(CS-029) Tissue regeneration with a fish skin acellular dermal matrix: clinical results exceeding expectations
Friday, April 28, 2023
7:15 PM - 8:30 PM East Coast USA Time
Introduction: It is not often that we happen to use devices or dressings that, following the analysis of the clinical results obtained, prove to be even more effective than initially expected, based on the evidence presented by the manufacturing companies.
In the case of acellular dermal matrices, derived from fish skin, we were confronted with a biomaterial that was much more effective than we could have imagined at the beginning of our clinical experience, both in terms of efficacy and of quality of the results obtained, so much so that we now choose this type of biostimulation in 8 out of 10 cases treated.
Methods: We treated more than 100 skin lesions, acute and chronic, of different aetiology, with biostimulation by means of acellular dermal matrix derived from fish skin, evaluating the recovery time of the reparative/healing process and the results in terms of functionality and aesthetics.
Results: In more than 90% of the treated lesions, rapid healing was achieved (more evident in “fresher” lesions).
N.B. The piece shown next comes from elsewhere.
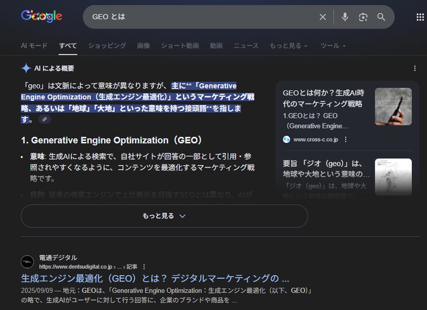This screenshot has height=310, width=427.
Task: Expand AI overview with もっと見る button
Action: click(x=164, y=216)
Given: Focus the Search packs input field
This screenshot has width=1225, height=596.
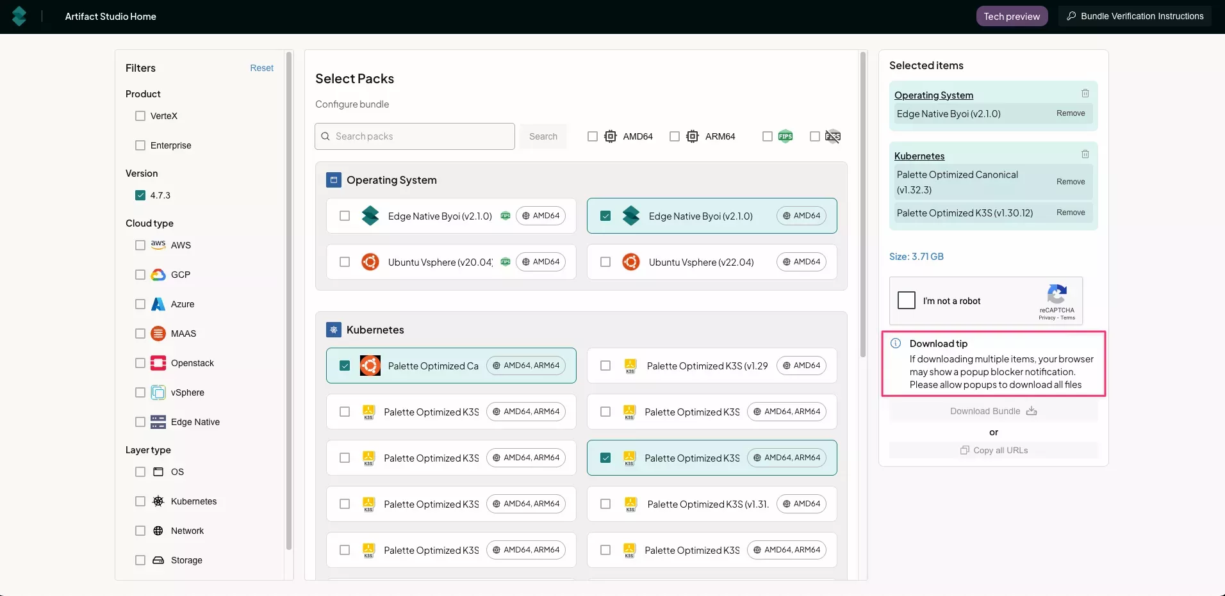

However, the most striking aspect was to note that the newly formed tissue had reached such a degree of regeneration that it often could not be distinguished, functionally and aesthetically, from the surrounding tissue remaining internal ab initio, taking on the characteristics of the native tissue and integrating seamlessly with it.
Discussion: The use of fish skin as an acellular biostimulant in tissue repair processes, probably due to its particular morphology, almost superimposable to that of human dermis, allows true regeneration of damaged tissues. This is very different from the scarring processes typical, not only of spontaneous healings, but, often, also of repairs by means of different dermal matrix or skin substitutes. The stimulation of the cytokines released in the process results in an unusual and powerful stimulus to modulation of all stages of the healing process, with events enhancing each other until the formation of a neo-tissue virtually indistinguishable (at least clinically) from the original one.